#' @title Variable Selection in Functional Data Classification
#'
#' @description Computes classification by selecting the functional (and non functional)
#' explanatory variables.
#' @param data List that containing the variables in the model. "df" element
#' is a \code{data.frame} with the response and scalar covariates (numeric and factors
#' variables are allowed). Functional covariates of class \code{fdata} or
#' \code{fd} are introduced in the following items in the \code{data} list.
#' @param y \code{caracter} string with the name of the scalar response variable
#' @param x \code{caracter} string vector with the name of the scalar and functional
#' potential covariates.
#' @param family a description of the error distribution and link function to
#' be used in the model. This can be a character string naming a family
#' function, a family function or the result of a call to a family function.
#' (See \code{\link{family}} for details of family functions.)
#' @param weights Weights:
#' \itemize{
#' \item if \code{character} string \code{='equal'} same weights for each observation (by default) and
#' \code{='inverse'} for inverse-probability of weighting.
#' \item if \code{numeric} vector of length \code{n}, Weight values of each observation.
#' }
#' @param basis.x List of basis for functional explanatory data estimation.
#' @param basis.b List of basis for functional beta parameter estimation.
#' @param prob probability value used for binary discriminant.
#' @param alpha alpha value to test the null hypothesis for the test of
#' independence among covariate X and residual e. By default is \code{0.05}.
#' @param dcor.min lower threshold for the variable X to be considered. X is
#' discarded if the distance correlation \eqn{R(X,e)< dcor.min} (e is the
#' residual).
#' @param type \code{character}, type of scheme classification. \code{'1vsall'} (by default)
#' strategy involves training a single classifier per class, with the samples of that class
#' as positive samples and all other samples as negatives. Other posibility for K-way multiclass problem
#' is the \code{'majority'} voting scheme (also called one vs one).

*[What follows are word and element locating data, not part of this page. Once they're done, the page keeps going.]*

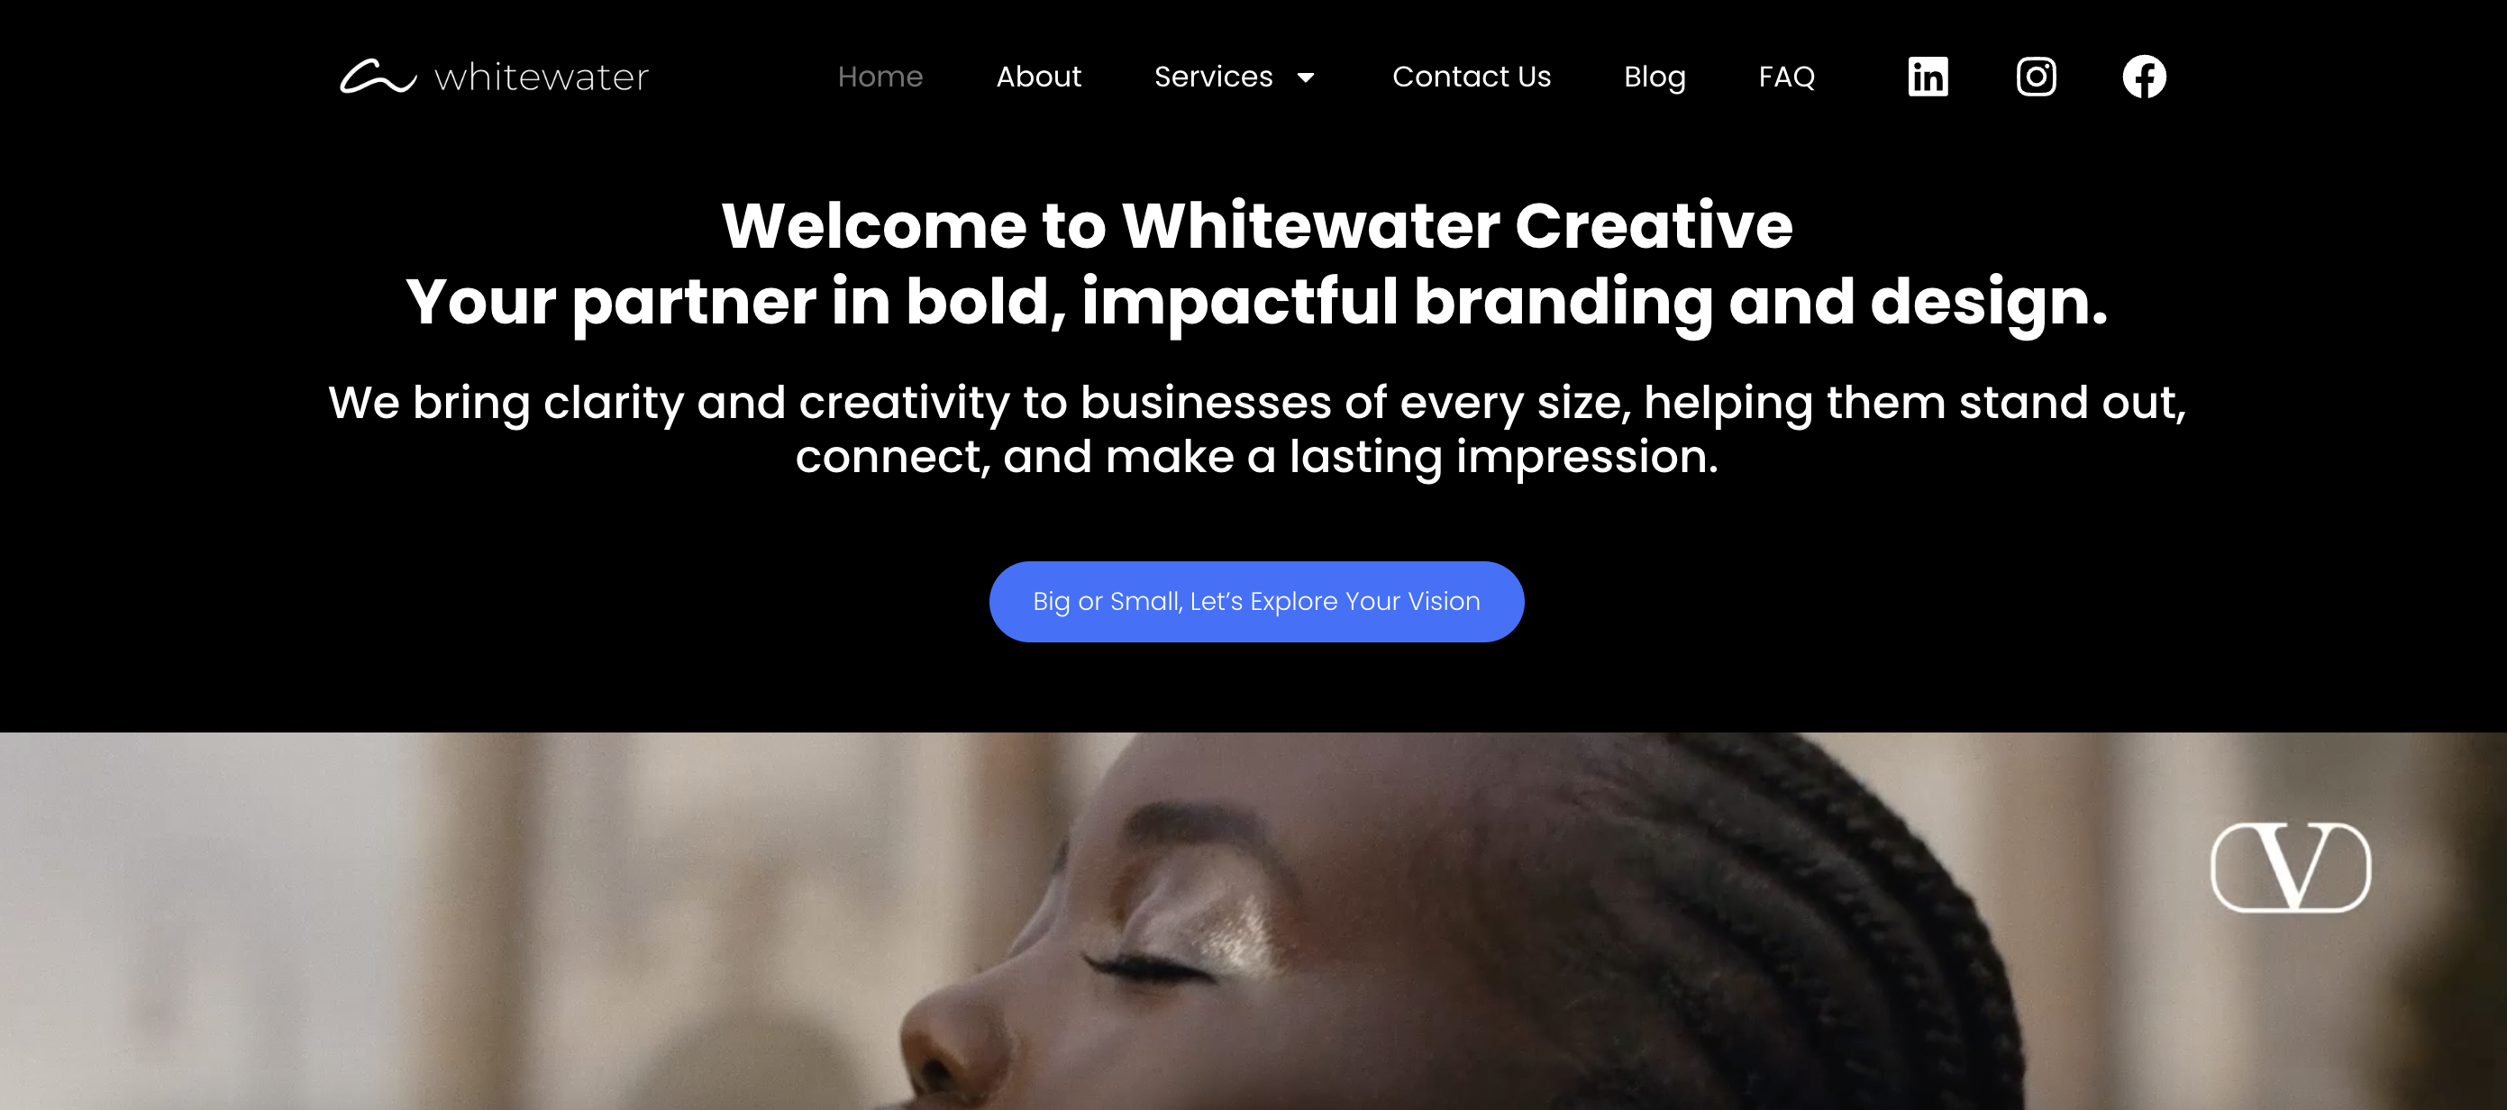Click the whitewater brand name text
This screenshot has height=1110, width=2507.
pyautogui.click(x=541, y=77)
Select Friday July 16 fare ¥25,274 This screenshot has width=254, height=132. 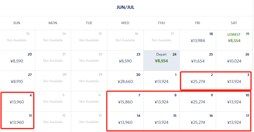point(197,122)
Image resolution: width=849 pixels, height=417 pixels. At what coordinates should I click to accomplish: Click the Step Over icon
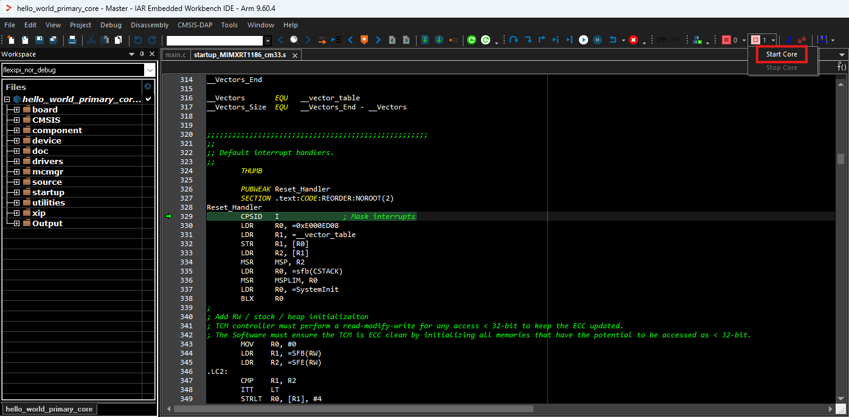click(514, 40)
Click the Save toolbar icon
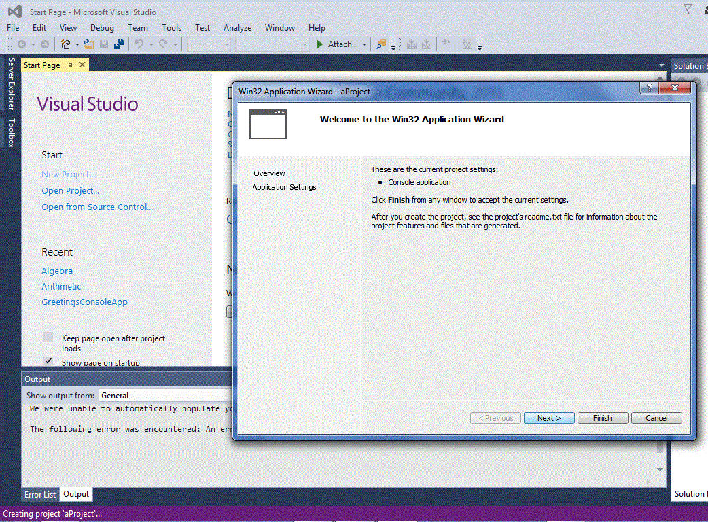This screenshot has width=708, height=522. pos(104,44)
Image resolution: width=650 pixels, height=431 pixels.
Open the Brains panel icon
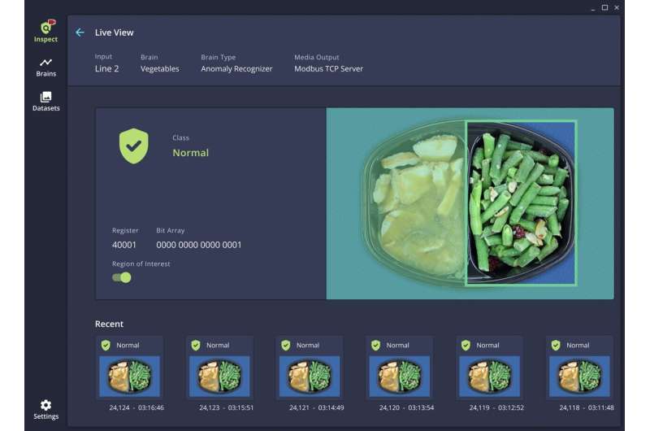click(46, 67)
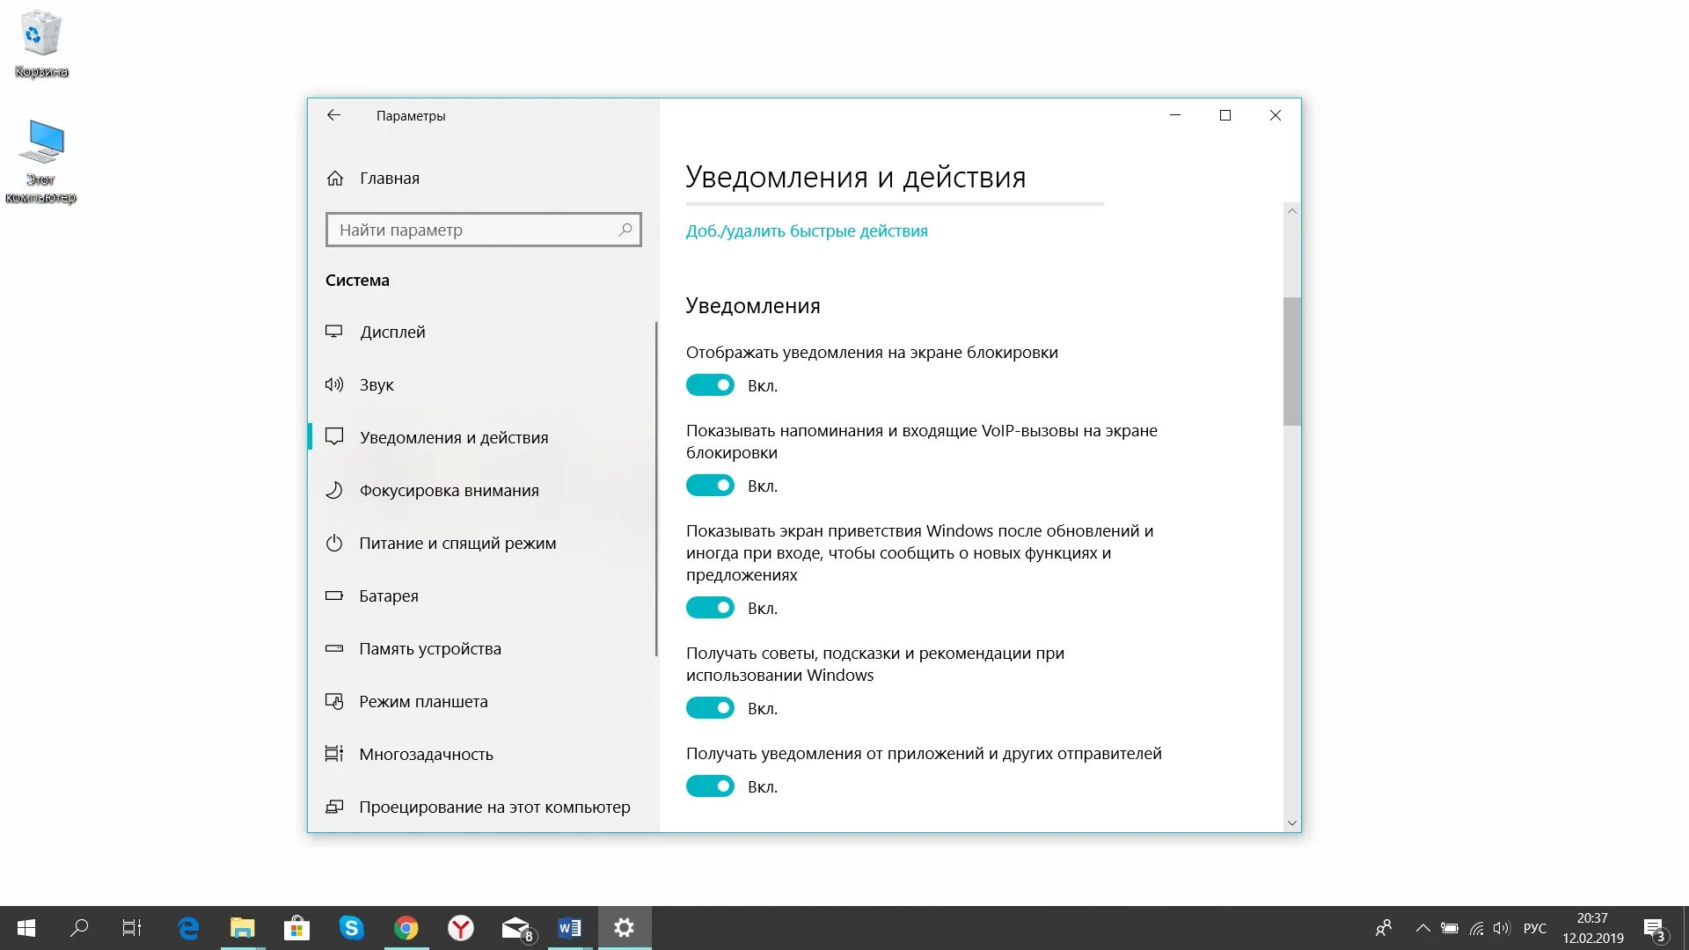
Task: Open Skype from the taskbar
Action: (x=352, y=927)
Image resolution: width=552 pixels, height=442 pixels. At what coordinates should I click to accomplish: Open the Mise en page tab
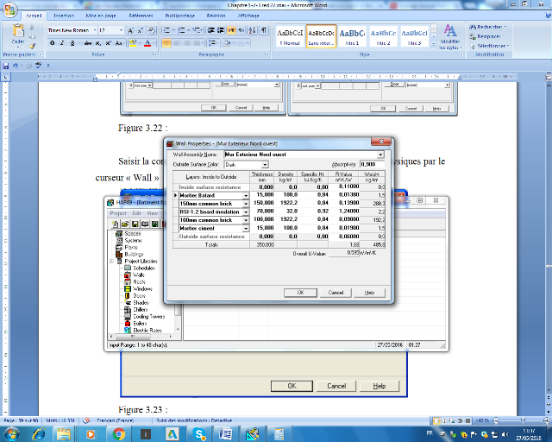point(103,16)
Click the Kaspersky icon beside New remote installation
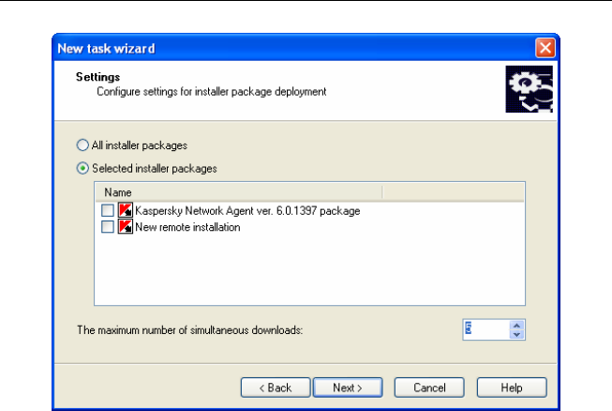The image size is (612, 411). point(126,227)
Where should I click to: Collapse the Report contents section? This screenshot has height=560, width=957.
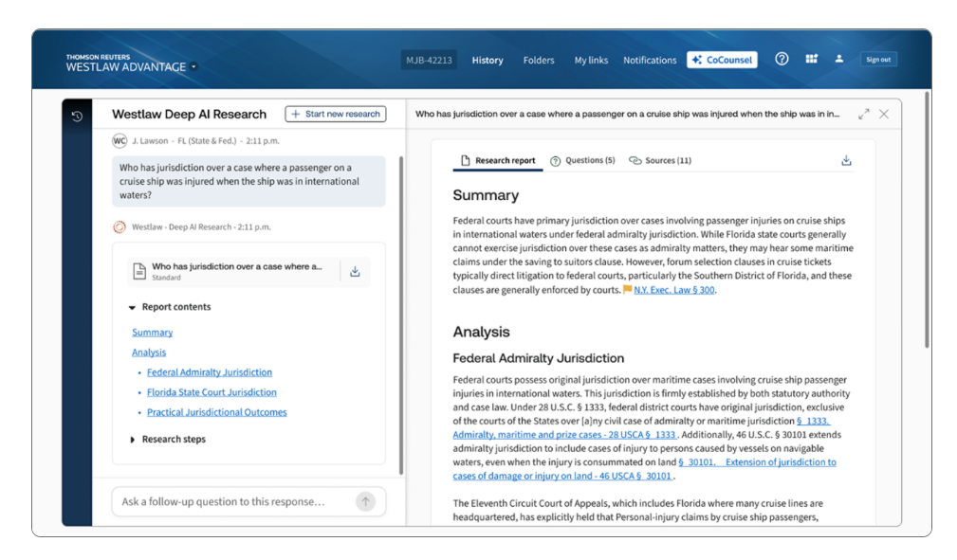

#' The procedure trains the \eqn{K (K - 1) / 2}{K (K - 1) / 2} binary classifiers and predicts the final class label as the class
#' label that has been predicted most frequently.
#' @param smooth if \code{TRUE}, a smooth estimate is made for all covariates included
#' in the model (less for factors). The model is adjusted with the estimated
#' variable linearly or smoothly. If the models are equivalent, the model is
#' adjusted with the linearly estimated variable.
#' @param measure measure related with correct classification (by default accuracy).
#' @param xydist list with the matrices of distances of each variable (all
#' potential covariates and the response) with itself.
#' @param \dots Further arguments passed to or from other methods.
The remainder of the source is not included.